READING TEXT
I agree with [Ruby] wholeheartedly on one point: The traditional restaurant critic is not dead—though I think the wise critics will respond to the Internet era by retooling themselves more as teachers rather than stubbornly digging the trenches to defend their traditional turf. This battle is not one of content, but of exposure and access. Good, knowledgeable food writers will always draw the most readers. The difference is that they no longer need the backing of an editorial board to make it happen.
DOMINIC ARMATO Phoenix, Arizona
Had dinner tonight at a Thai place. It was awful. Checking various online “reviews” from random nobodies, I was amused to see that I’d just eaten in Seattle’s “best ever,” “never going to eat Thai anywhere else,” and “AWESOME!!” restaurant. Lesson learned? Random people don’t know the difference between terrifically prepared Thai food and a lukewarm plate of overcooked crap. I’ll put my faith in the pros over the masses anytime. At least they have a reputation to uphold.
DUNCAN HOWARD SEATTLE, Washington
CHICAGO ASKS, FACEBOOK RESPONDS
“What’s your favorite building in Chicago?”
Sears (Willis) Tower. Every time I came home from deployment to another country, I always was looking for the tower in the distance!
I have a new favorite every time I go to Chicago. Great architecture. Beautiful city!
Sears Tower, Standard Oil Bldg and of course, Marshall Fields on State Street. Nuff said . . .
Carbon & Carbide, Tribune Tower, Wrigley Building, Civic Opera . . . in that order. 🙂
Monadnock, you poseurs.
The Chicago Temple Building is impressive, but I’ll go with Trump bc i got engaged there.
My favorite is Trump Tower. That building is fantastic.
United Center! Go Bulls!

LISTED ENTRIES
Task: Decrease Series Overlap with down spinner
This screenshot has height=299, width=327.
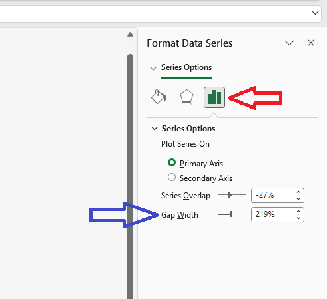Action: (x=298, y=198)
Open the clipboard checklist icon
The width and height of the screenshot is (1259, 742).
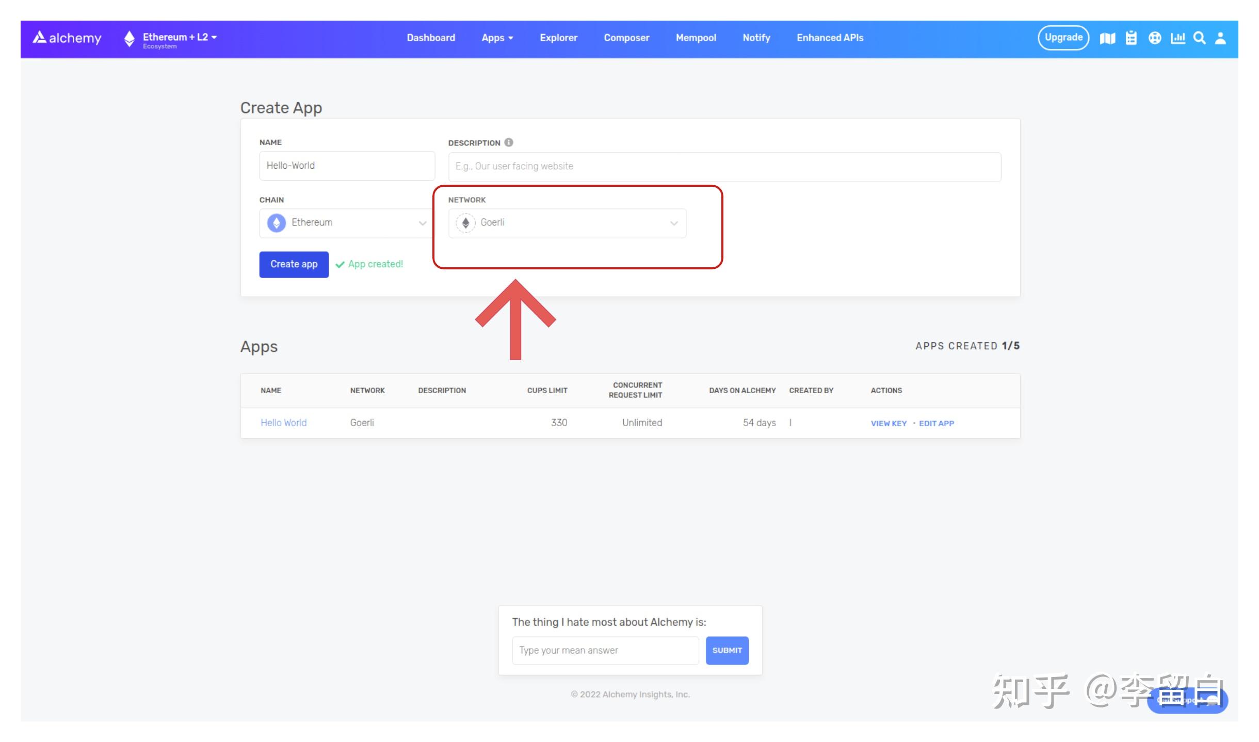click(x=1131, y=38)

==

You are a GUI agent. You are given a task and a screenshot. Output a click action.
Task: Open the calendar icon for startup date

INSTRUCTIONS FOR THE TASK
Pick up the reader letters on food critics and Chicago buildings above, right after the last reply shown.

WRITTEN REPLY
ON CALLING IT THE SEARS TOWER
We retain original business names, just as we keep our own names instead of changing them every time we move or get a new job, because we need to remember who we are and where we came from. Building names are part of a city’s identity, developed over decades or centuries. History trumps vanity every time, as well it should.
For our list of Chicago’s top 40 architectural wonders, go to chicagomag.com/40buildings.
>> In our October 2010 ranking of public elementary schools [Winning Combinations], we failed to include the two schools from Avoca School District 37 in the Cook County charts. Avoca West Elementary School in Glenview should have been ranked fourth, and Marie Murphy School in Wilmette should have been ranked seventh. We have updated the online version of the school charts at chicagomag.com/cookcoschools to correct that oversight.
>> The list of Chicago’s OMG moments [“Mouth Wide Open,” Top 40, November] incorrectly stated that the White Sox sported uniforms with shorts only once, in a game against the Kansas City Royals. The team actually wore the shorts three times during the 1976 season.